Data Version Export API Overview
Learn more about the Data Version Export API.
Note: To use the Data Version Export API through Visier's Python connector, see Data Version Export API on Github and DV Export Script on Github.
With the Data Version (DV) Export API, you can schedule a full export for a data version or a delta export to get the differences between two data versions.
- Full export: All the tables, columns, and data version files associated with one data version. To get a full export, when scheduling a data version export job, define dataVersionNumber as the data version to export and leave baseDataVersionNumber empty.
- Delta export: The differences between two data versions, such as new tables, updated table row values, or deleted tables columns. To get a delta export, when scheduling a data version export job, define the dataVersionNumber and baseDataVersionNumber to compare.
We recommend that you schedule a DV export job and then poll the export job's status until it completes. After it completes, use the returned export ID to retrieve the exported DV details. Then, download the processed data files generated by Visier, such as data tables like Employee or Applicant.
- GET /v1alpha/data/data-version-exports/data-versions Retrieve a list of all data versions: Get all the data versions that are available to export.
- POST /v1alpha/data/data-version-exports/jobs Schedule a data version export job: Define the data version to export or two data versions to export a delta between them. The job schedules immediately and will begin when resources are available. Returns a jobUuid.
- GET /v1alpha/data/data-version-exports/jobs/{jobUuid} Retrieve a data version export job's status: Check whether the export job has completed successfully. When completed, returns an exportUuid.
- GET /v1alpha/data/data-version-exports/exports/{exportUuid} Retrieve the details of a data version export: After the export job completes, use the returned export UUID to retrieve the details of the data version export, such as the DV tables, columns, and files.
- GET /v1alpha/data/data-version-exports/exports/{exportUuid}/file/{fileId} Download a file from a data version export: Use the fileId returned by the previous endpoint to download any data tables in the data version, such as the Employee data table.
File format
Data version export files are in CSV (RFC 4180) format and compressed with gzip. The data version export generates files based on the tables in the data version, such as a file for Employee data and a different file for Applicant data.
Note: The API may export more than one file per table if:
- The table exceeds the 2GB limit.
- The export is a delta between two data versions. For delta exports, Visier separates table files into a file for new columns in dataVersionNumber and another file for columns that exist in both data versions.
Export files may have the following filenames:
- <table_name>-newColumns_part0.csv.gz: If a full export, includes all columns in the table. If a delta export, only includes new table columns in dataVersionNumber. If the table exceeds the 2GB limit, the filename for the next file is <table_name>-newColumns_part1.csv.gz, and so on.
- <table_name>_part0.csv.gz: If a delta export table has columns that exist in dataVersionNumber and baseDataVersionNumber, this file includes the common columns. Not generated for full exports. If the table exceeds the 2GB limit, the filename for the next file is <table_name>_part1.csv.gz, and so on.

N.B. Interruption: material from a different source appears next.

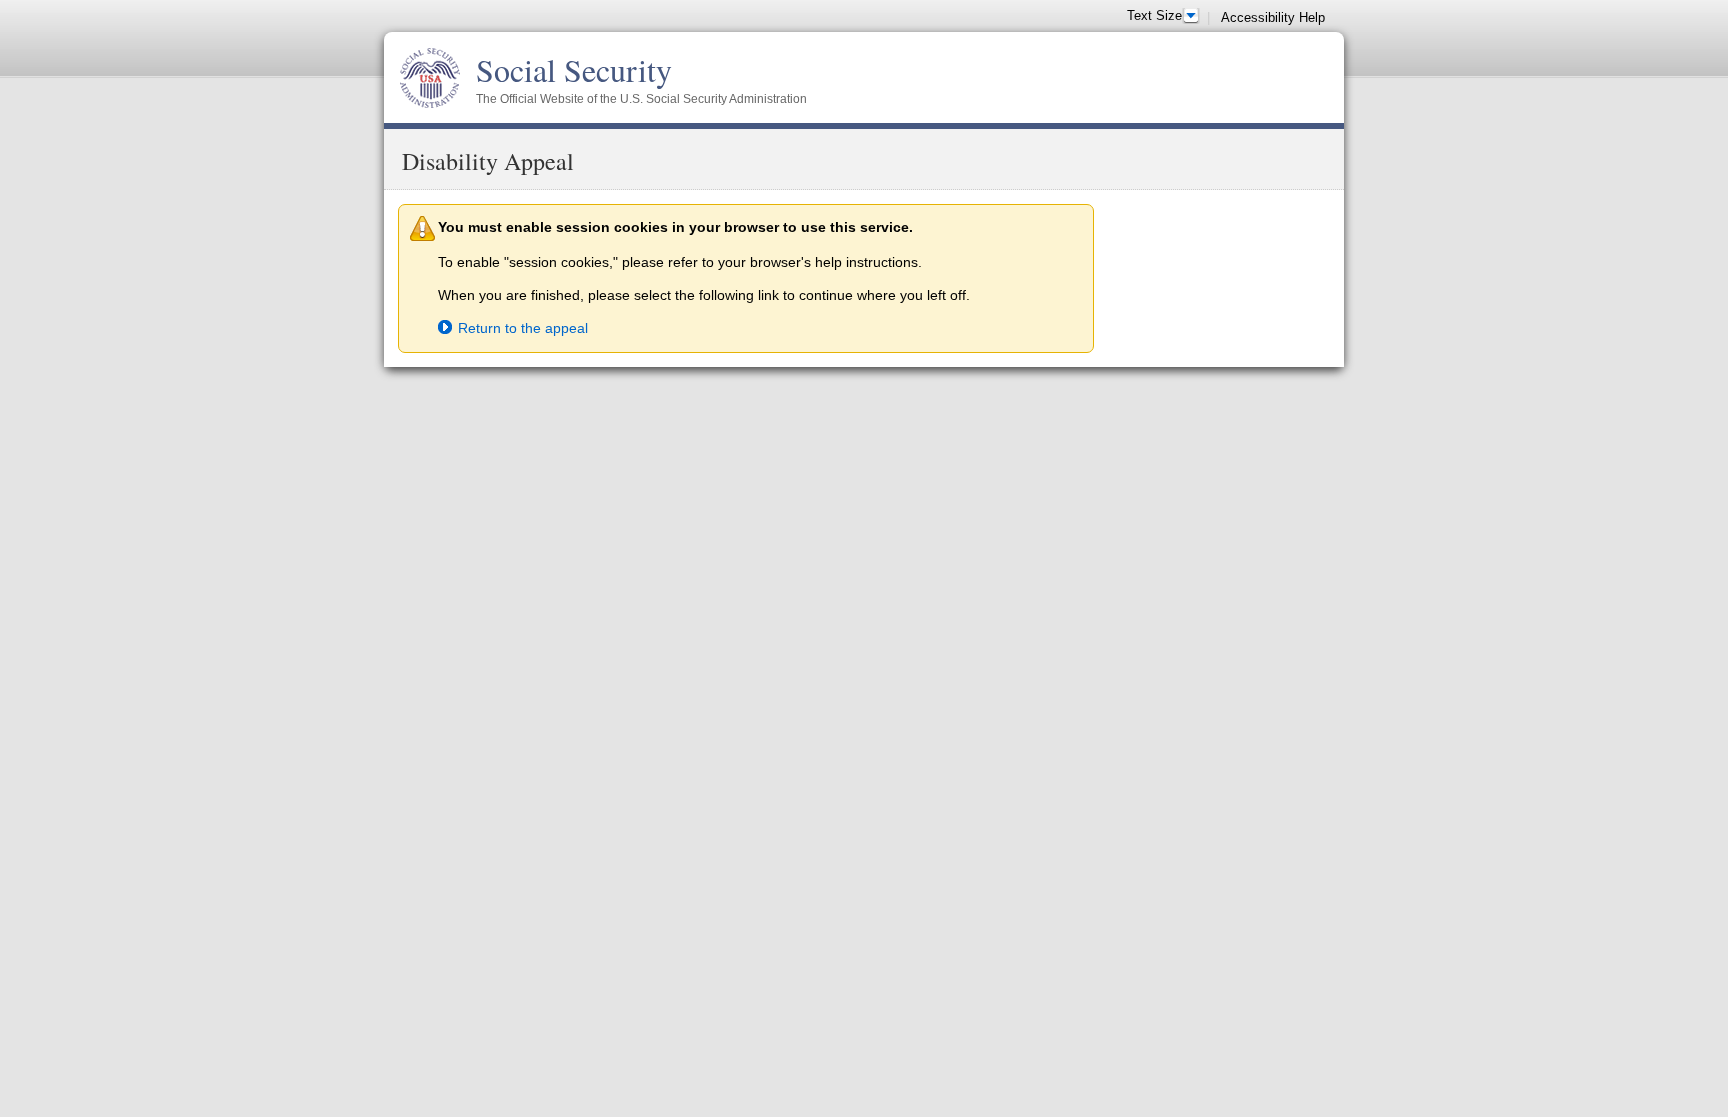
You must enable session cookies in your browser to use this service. (675, 227)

Example: Let's say you exported the delta between two data versions and then downloaded the Employee table. In this example, the Employee table has new columns and common columns between data versions. The new columns data is less than 2GB, but the common columns data exceeds 5GB. The API returns the following CSVs:
- Employee-newColumns_part0.csv.gz
- Employee_part0.csv.gz
- Employee_part1.csv.gz
- Employee_part2.csv.gz
In addition to the data columns, the API generates one or both columns:
- EventIndexOnDate: If the file is for event analytic object table data, this column is part of the primary key for each event instance. This creates a unique primary key if there are multiple events on the same date for the same record, such as two events on the same day for Employee-1.
- _DiffAction_: Identifies the type of change that occurred. A change is one of:
- +: The row was inserted in the data version. In a full export, all rows are marked as +.
- -: The row was deleted since the base data version.
u: The row value was updated.
Note: In a delta export, if a column data type changed, the table indicates the original column with the previous data type was deleted (-) and a new column with the updated data type was inserted (+).
The API exports dates as millisecond timestamps; for example, the date Jan 1, 2015 UTC is exported as 1420070400000 timestamp. In the data version export details, date columns are marked as the Date data type.